- UK release
- Developer: Sydney Development
- Publishers: Accolade U.S. Gold
- Platforms: Apple II, Atari 8-bit, Atari 7800, Commodore 64
- Release: 1985: Apple, Atari 8-bit, C64 1987: Atari 8-bit cartridge 1988: 7800
- Genre: Sports (boxing)
- Modes: Single-player, multiplayer

= Fight Night (1985 video game) =

Fight Night is a boxing video game developed by Sydney Development Corporation and published by Accolade in the United States and by U.S. Gold in the United Kingdom. It was initially released in 1985 for the Apple II, Atari 8-bit computers, and Commodore 64. The game includes both a single player mode and multiplayer mode. It includes the ability to customize the player's boxer.

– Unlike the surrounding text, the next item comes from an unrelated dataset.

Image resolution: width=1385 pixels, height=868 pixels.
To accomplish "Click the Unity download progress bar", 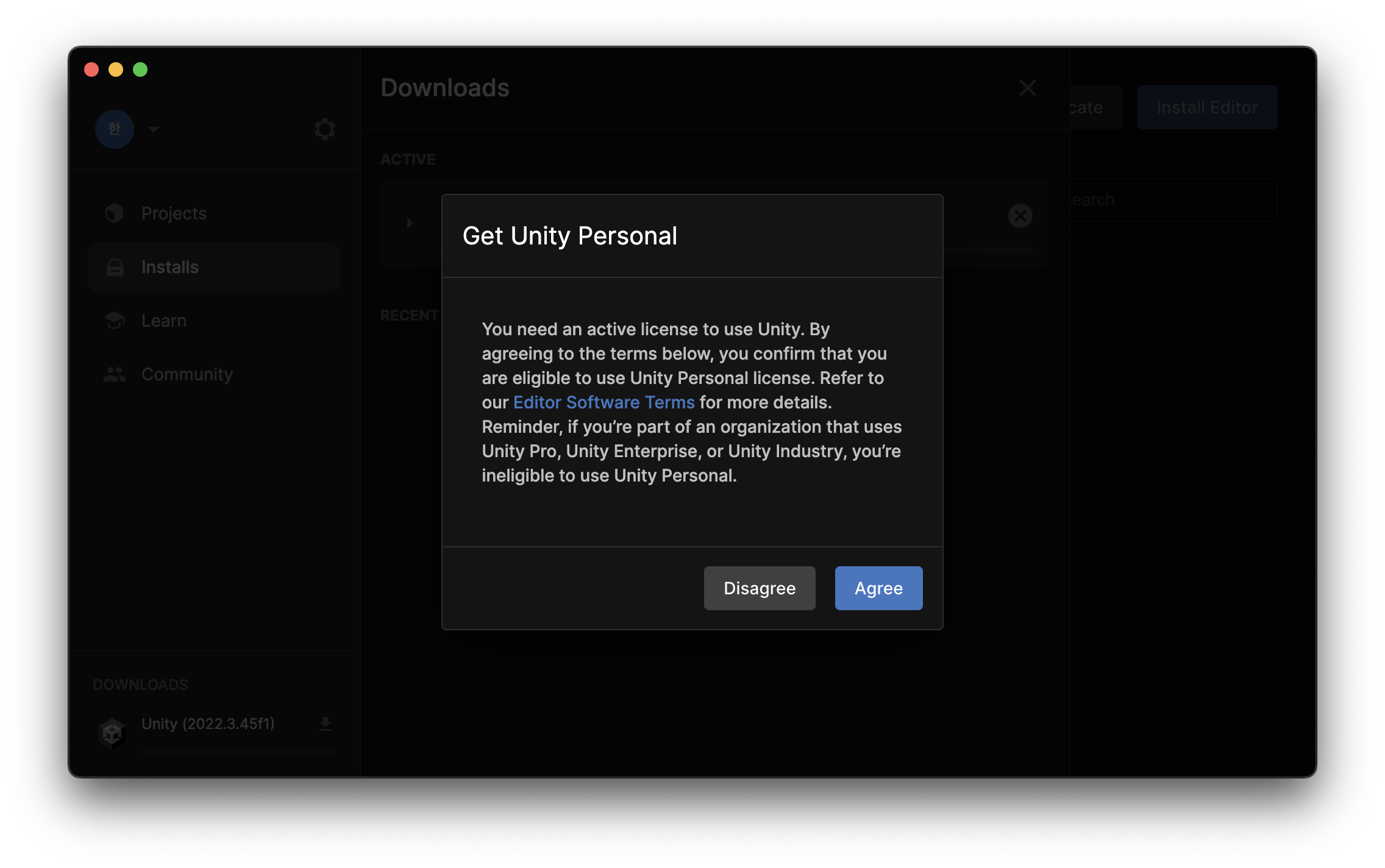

In total, there are five boxers to beat.

The Atari 8-bit version was republished on cartridge by Atari Corporation in 1987, after the release of the Atari XEGS. It was followed by an Atari 7800 port in 1988.

==Reception==
Rick Teverbaugh reviewed the game for Computer Gaming World, and stated that "The game could have been much better. The graphics are good and it is possible to create your own characters and save them to disk for future use. My only question is why would you want to?"

Fight Night was Accolade's third best-selling Commodore game as of late 1987.

Antic described the Atari 8-bit version as "entertaining, frustrating and not just a bit silly (which is one of its strengths)". The magazine concluded that "Fight Nights primary function is to involve you and make you laugh, not to precisely mimic the action in a boxing ring. It de-brutalizes the sport, which is a point in its favor". Computer and Video Games rated the 7800 version 80% in 1989.